I reciently found a guy in my old outfit Veterinary Detachment Yokohama Branch. And after a year got to see him lived only about three hours away. Strange and wonderful! He was from Woodstock NY and was rightly pissed that the biggest rock concert in the history of the world was going on in his backyard and he was "stuck" inspecting vegetables in Yokohama, 10 thousand miles away.
by peter s rate this post as useful

personal vehicles 2007/7/28 13:07
From what I remember, NCOs and up could have personal vehicles shipped to and from Japan at government expense. As far as I know there were no restrictions on selling used vehicles within the military. I remember my dad picked up a nice Plymouth Belvedere when we lived in Yokohama from another NCO because the guy was leary of driving on the left.

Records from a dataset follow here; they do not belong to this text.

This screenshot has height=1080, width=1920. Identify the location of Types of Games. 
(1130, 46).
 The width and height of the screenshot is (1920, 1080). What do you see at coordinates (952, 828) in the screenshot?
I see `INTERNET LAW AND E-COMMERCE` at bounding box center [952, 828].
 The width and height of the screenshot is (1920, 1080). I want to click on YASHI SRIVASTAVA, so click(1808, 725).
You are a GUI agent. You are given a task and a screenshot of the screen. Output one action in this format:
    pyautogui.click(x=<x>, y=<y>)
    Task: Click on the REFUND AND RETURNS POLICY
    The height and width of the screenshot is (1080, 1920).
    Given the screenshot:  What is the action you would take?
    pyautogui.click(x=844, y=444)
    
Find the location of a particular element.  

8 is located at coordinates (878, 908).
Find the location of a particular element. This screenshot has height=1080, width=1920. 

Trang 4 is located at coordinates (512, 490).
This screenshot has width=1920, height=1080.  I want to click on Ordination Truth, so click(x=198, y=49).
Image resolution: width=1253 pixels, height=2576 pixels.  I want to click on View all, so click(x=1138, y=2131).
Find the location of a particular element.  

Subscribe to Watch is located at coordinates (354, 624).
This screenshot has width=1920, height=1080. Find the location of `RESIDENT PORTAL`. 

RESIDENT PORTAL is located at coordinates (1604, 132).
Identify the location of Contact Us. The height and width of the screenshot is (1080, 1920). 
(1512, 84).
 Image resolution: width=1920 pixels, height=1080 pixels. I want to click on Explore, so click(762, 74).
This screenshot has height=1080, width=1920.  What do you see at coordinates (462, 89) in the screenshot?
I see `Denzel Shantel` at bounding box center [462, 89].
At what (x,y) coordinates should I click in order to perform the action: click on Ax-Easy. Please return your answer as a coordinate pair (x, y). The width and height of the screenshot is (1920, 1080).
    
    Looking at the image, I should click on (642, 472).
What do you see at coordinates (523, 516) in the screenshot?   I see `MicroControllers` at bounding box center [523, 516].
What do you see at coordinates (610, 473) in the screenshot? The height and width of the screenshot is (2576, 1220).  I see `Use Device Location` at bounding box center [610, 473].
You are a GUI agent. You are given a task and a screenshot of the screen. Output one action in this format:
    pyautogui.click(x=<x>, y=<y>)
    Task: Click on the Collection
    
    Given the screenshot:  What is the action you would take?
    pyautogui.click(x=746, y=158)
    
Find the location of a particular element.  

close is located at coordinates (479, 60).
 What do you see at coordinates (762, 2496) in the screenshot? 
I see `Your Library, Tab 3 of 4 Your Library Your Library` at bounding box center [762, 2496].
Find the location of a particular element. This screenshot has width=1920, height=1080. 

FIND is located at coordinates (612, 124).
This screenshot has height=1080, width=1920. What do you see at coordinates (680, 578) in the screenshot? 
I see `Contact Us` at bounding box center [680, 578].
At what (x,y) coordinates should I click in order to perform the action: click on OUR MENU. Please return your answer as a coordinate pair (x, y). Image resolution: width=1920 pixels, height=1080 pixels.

The headlights did have to be changed due to driving on the left, opposing traffic would flash their high beams at us after we returned stateside with the Japanese spec headlights.
by ssss rate this post as useful

PS 2007/7/28 13:18
PS the street cars were being removed when we lived on West Bluff in 70-71.
We lived at the intersection where 4 or 5 roads met, right over the ave D tunnel.
We were one of the last families to leave before the military housing there was turned over to the Japanese government.